Farmworkers march in Florida | The USA Print

Farmworkers march in Florida

Hundreds of farm workers Florida concluded a five-day march calling for more US retail corporations to join a program that ensures better pay and Labor conditions.

The walk of about 50 miles (80 km.) has concluded in Palm Beach, a town in South Florida that is home to millionaire mansions facing the Atlantic Ocean, including Nelson Peltz, director of the Wendy’s fast food chain and who is one of companies targeted by protesters.

“Now they saw the greed of one of their neighbors,” Lucas Benítez, a founding member of the Coalition of Immokalee Workers (CIW), organizer of the march that began Tuesday in the small community of Pahokee, told EFE. , where in 2015 a case of labor exploitation was discovered.

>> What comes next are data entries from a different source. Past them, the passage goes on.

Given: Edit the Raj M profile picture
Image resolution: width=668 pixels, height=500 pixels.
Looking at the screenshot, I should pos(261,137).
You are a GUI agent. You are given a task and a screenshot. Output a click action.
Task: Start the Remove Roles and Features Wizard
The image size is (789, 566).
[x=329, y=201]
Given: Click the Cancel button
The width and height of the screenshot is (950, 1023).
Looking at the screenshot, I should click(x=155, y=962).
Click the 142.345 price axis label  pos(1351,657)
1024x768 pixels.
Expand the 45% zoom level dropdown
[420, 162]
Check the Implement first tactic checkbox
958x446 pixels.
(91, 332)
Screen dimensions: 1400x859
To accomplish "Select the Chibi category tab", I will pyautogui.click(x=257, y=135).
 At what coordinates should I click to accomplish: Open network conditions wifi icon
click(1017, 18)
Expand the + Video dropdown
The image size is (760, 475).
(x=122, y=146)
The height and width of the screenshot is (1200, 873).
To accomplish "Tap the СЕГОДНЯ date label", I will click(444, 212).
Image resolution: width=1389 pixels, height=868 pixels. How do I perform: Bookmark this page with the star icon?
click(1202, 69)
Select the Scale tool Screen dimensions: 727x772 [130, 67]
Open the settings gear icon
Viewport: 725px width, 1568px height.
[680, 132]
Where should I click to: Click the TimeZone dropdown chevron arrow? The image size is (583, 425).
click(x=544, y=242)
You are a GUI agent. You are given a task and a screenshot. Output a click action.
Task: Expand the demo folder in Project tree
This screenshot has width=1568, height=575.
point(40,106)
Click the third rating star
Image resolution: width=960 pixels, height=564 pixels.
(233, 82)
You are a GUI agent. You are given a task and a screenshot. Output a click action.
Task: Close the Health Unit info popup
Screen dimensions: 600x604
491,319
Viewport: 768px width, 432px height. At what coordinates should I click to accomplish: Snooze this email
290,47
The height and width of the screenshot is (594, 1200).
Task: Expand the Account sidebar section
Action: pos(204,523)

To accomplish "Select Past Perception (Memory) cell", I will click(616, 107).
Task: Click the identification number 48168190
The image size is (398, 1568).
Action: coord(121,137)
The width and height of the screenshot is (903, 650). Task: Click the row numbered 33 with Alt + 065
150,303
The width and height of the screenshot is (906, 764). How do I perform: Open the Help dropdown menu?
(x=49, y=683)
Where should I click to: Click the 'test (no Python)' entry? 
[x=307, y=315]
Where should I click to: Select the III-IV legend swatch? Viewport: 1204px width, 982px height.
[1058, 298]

The march has concluded with a demonstration that has brought together some 575 people, according to the CIW count, and in which Florida congresswoman Lois Frankel, human rights activist Kerry Kennedy and leaders of various religious congregations have participated, after which have started a hike by Palm Beach.

The participants ask that both Wendy’s, as well as the Publix and Kroger supermarket chains, adhere to the Fair Food Program (FFP), which began in 2011 and which, together with agricultural entrepreneurs and major retailers, sets standard protections for farmworkers in Florida and other states.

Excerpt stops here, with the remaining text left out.